TASK REQUIREMENTS
A) In the piece on corporate innovation, what share of failures inside a company does Amy C. Edmondson put down to gross negligence?
B) Carry on the piece on corporate innovation from its last sentence.

SELECTION
================================

For innovation to succeed, you need to learn how to fail. I know that sounds like a paradox, yet failure and innovation are closely connected.

Many companies have a culture that discourages any kind of failure. If you fail at something, that means no more promotions, no more raises and maybe even the end of your time at the company. Which is appropriate if the mistake was the result of gross negligence, but according to Harvard Business School professor Amy C. Edmondson that constitutes very little of the failures inside a company, in general only around 2-5% of the total. The rest are perfectly predictable failures, or even failures that can be harnessed for good.

Failure is key for innovation. For something new to work, a team needs to quickly test different approaches, and see which ones work, and which ones don’t. You need to experiment and communicate openly about what went right and wrong. But if even the smallest failure results in a blame game and lowered bonuses, that becomes impossible. People start to hide their failures, and all the learnings that come with them.

Or as David Kelley, the founder of the legendary design firm IDEO (the company that designed the computer mouse for Apple), once said: “fail often in order to succeed sooner.”

Mistake 2: lack of agility

Agile might be a buzzword in the innovation space, but it’s still key to running a successful corporate innovation program.

You will need interdisciplinary teams that can move fast and adapt accordingly. They need to be able to experiment quickly, to set up little tests, and based on the results quickly change the project and adapt it along the way. When a good fit is found between a new project and what customers need, it can be scaled up throughout the company.

================================

INFORMATION SHOWN
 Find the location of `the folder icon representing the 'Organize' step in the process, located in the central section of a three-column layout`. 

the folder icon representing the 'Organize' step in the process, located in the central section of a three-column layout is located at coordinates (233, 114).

================================

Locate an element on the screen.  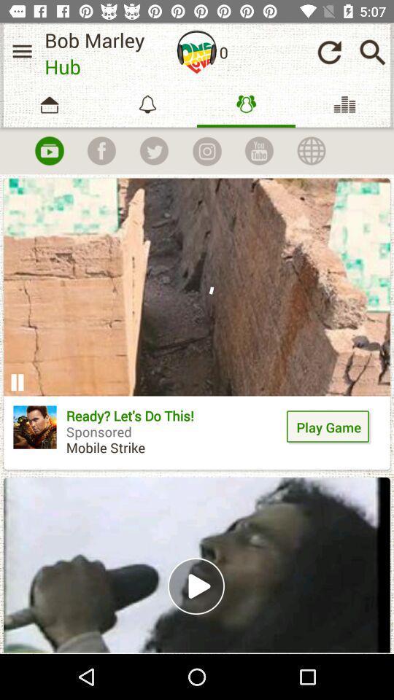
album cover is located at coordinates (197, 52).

================================

WRITTEN ANSWERS
A) Around 2-5% of the total.

B)
Yet it’s easy for a company, particularly a large corporate, to let new projects be bogged down in endless meetings. Innovation is hard if you, for example, need to wait three months before IT solves a software issue for a new product, or if you need to ask for permission from three different managers whenever you want to launch a new experiment.

Which is why McKinsey, for example, called for a transformation of big organisations from their traditional model of hierarchy, bureaucracy and silos (or seeing an organisation as a “machine”) to an agile model where the focus is on action and flexibility (where the organisation works as an “organism”).

Mistake 3: no management buy-in

Innovation might need agile, bottom-up energy, but it also needs help from the top-down.

Any innovation project needs buy-in from management. If not, there’s very little possibility of innovations scaling up. You end up with pilot projects, where new technologies and innovations are tested out, but never scaled up throughout the organisation. It results in fun experiments with new technologies like AI that are nice to show off to the public, but produce very little value for the real business of the company. Eventually innovation projects flounder, produce little ROI and are cut off from funding.

KPMG for example showed in their Benchmarking Innovation Impact 2020 report that 45% of the respondents inside big businesses say that innovation and strategy are “only somewhat connected, or not at all connected or aligned” inside their companies. On top of that, 60% of the respondents noted that their innovation projects were “ad hoc or emerging” and had very little real integration with the rest of the business.

Mistake 4: too much focus on technology

Innovation is often equated with technology. Of course technology is important, and things like AI, 5G and blockchain might change our future in deep ways.

But that doesn’t mean that every innovation project needs to solely focus on one specific technology. Too much focus on technology over market might even kill innovation. Innovation often revolves around filling in customer needs, technology only comes second. If you put technology first, you might fall in love with the solution rather than the problem.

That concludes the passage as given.